The following model diagnostics were used to fit and adjust the logistic models and transform variables as described above. Models were assessed for goodness of fit, distribution of deviance residuals, influential observations, linearity between predicted log OR and the explanatory variables, and collinearity. The graphical plots showing individual observations such as the deviance residual plots and the GAM plots cannot be released from the Research Data Centre due to Statistics Canada’s regulations to protect respondent confidentiality. Graphical displays showing individual observations on a plot cannot be released from the centre.
4.7.1. Goodness of fit
The Hosmer-Lemeshow goodness-of-fit test was used to assess the overall fit of the logistic models. The observations were first sorted in increasing order according to their predicted probability of outcome. The observations were then divided into groups according to the quantiles of estimated probability. The observed and expected number of events was tabulated for each outcome group. The test statistics were obtained by
calculating the chi-square statistic from the table of observed and expected frequencies and compared to a chi-square distribution. The test hypothesis is that the estimated and observed frequencies agree. Rejection of the null hypothesis indicates a lack of fit. The test statistics for the above models are not significant indicating there is not a gross lack of fit for the models. The Hosmer-Lemeshow test has some important limitations. It is sensitive to the cut-point used. It is not sensitive to misspecification of the model.242
4.7.2. Likelihood ratio tests for nested models
It is important to assess if the addition of the exposure parameter significantly contributes to the model for the OR of T2D. The likelihood ratio test was used to assess if the addition of the POP measure significantly contributed to the initial base models.
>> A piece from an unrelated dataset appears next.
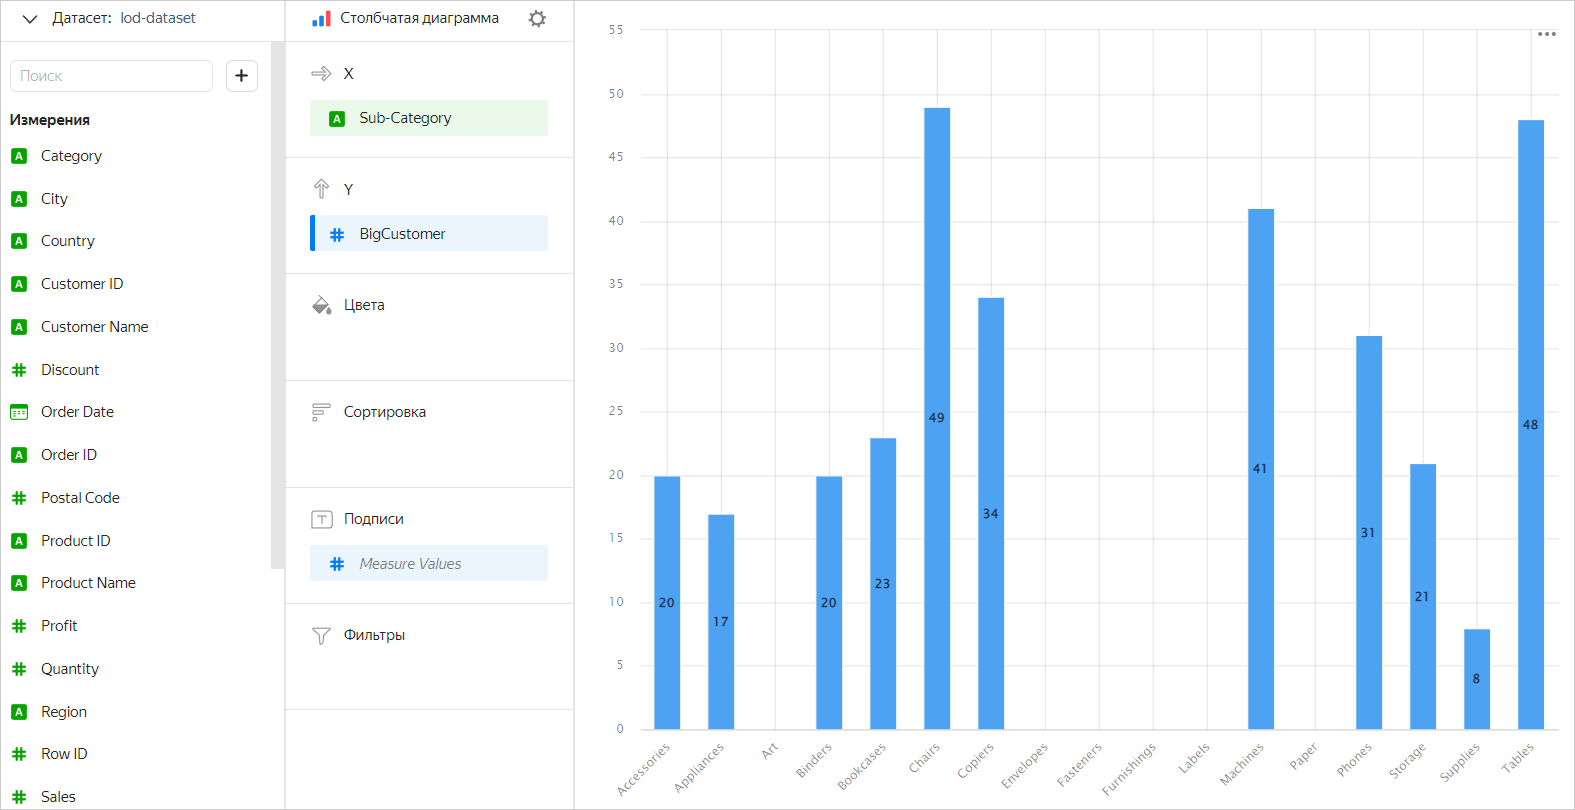Select the Profit field
Viewport: 1575px width, 810px height.
[x=59, y=626]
These tests were performed in SAS using the GENMOD procedure to compare models 1 and 3, and similarly compare models 2 and 4. Model 1 is nested within model 3, and model 2 is nested within model 4. The addition of the POP measures as an explanatory variable to the models did significantly contribute to the log-likelihood of the models (results not shown).
4.7.3. Linearity
The linearity between the predicted log OR of having T2D and the explanatory variables was assessed using the non-parametric method of generalized additive models (GAM), The GAM plots include a smoothed non-parametric line between the outcome log OR and an explanatory variable when adjusted for other explanatory variables in the model. The log transformation of the POP measures substantial improved the linearity of these variables with the predicted log OR of T2D.
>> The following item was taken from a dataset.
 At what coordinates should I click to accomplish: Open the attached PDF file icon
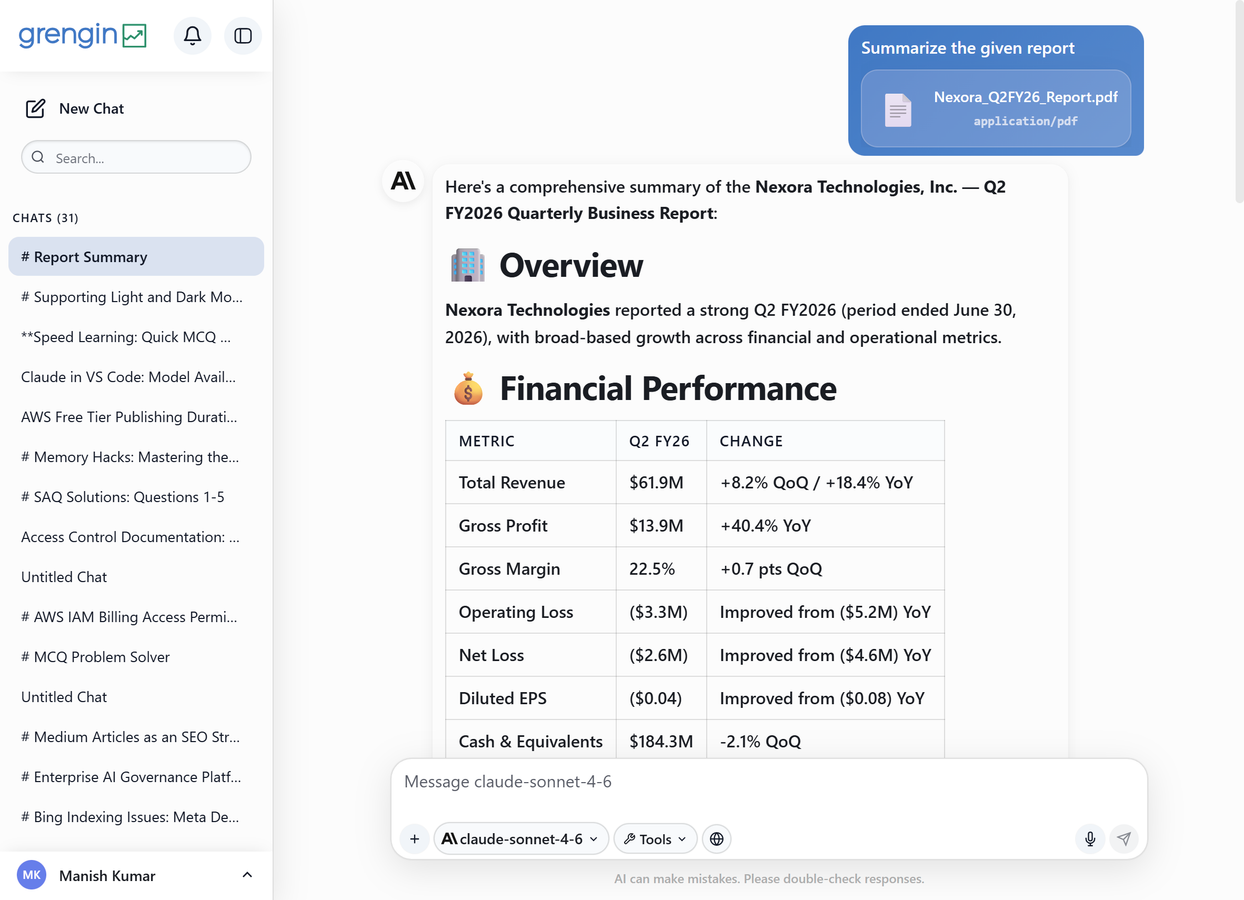898,109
Each predictor in the models was plotted against the deviance residuals to assess if a systematic pattern could be identified in the residuals across values of the explanatory variable for each model. This is a method to identify deficiencies in specification of the parameters per the shape of the association (i.e. for example, assumptions of linearity). The plots of deviance residuals versus the predicted probabilities did not show a systematic pattern in the residuals.
4.7.4. Influential observations
Cook’s D was used to test for influential points 243. A further assessment for
influential observations was also performed by examining graphical plots of deviance residuals, DFBETA, and DIFCHISQ. As well, the deviance residuals were plotted against the identifier number of respondents to assess if any observations appeared to be obvious outliers.
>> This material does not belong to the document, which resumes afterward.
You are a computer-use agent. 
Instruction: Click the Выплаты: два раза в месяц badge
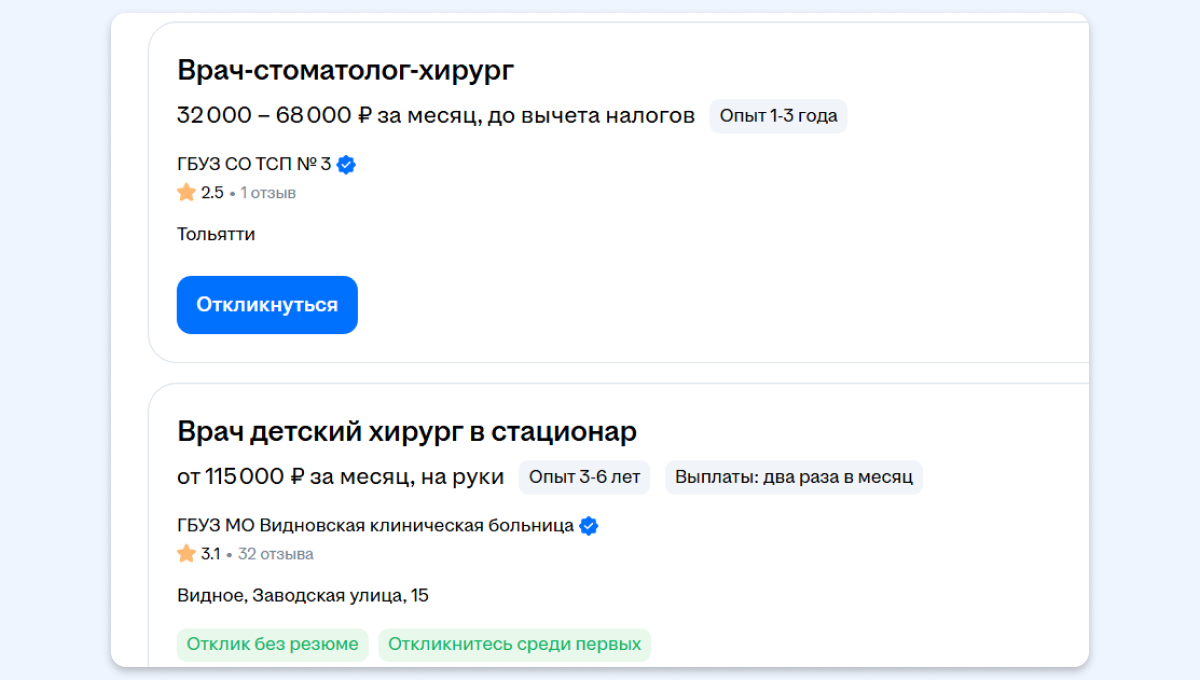pos(793,477)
The models were assessed by graphically plotting the predicted outcome probabilities versus the difference between betas (DFBETA). A plot of DFBETAs against predicted outcome probabilities shows the standardized differences in each regression parameter estimate when a specific individual observation is excluded from the analysis. It assesses the effects of individual observations on the estimated
regression parameters in the fitted model. The DFBETA statistic is calculated for each regression coefficient for each individual observation by excluding each observation in turn. Influential observations can then be identified by sorting all observations by
DFBETA values and printing the observation IDs with the largest values. The DFBETAs did not indicate any observations as being highly influential.
Graphical plots were also assessed for the predicted outcome probabilities versus the difference between chi-square goodness of fit (DIFCHISQ). These plots did not indicate any observations to be highly influential. A plot of DIFCHISQ against the predicted outcome probabilities shows the change to the overall chi-square goodness-of- fit statistic by excluding each individual observation in turn. The DIFCHISQ measures the effect of individual observations on the fit in general.
4.7.5. Collinearity
Pearson correlations were produced to identify possible collinearity among the outcome and explanatory variables in the models. The only model parameters which had elevated correlations coefficients were between years of age and the plasma concentrations for some of the POP compounds but none of these correlations
approached 1.0. Age and the plasma concentrations of POP compounds are expected to be correlated to some extent since these compounds bioaccumulate with age.
An indication of collinearity in a model may be when adding a possible collinear parameter substantially increases the standard error of the other possible collinear parameter. Age was included in the base models without a POP exposure parameter. When the POP parameter was added there was not a substantial change in the standard error in age.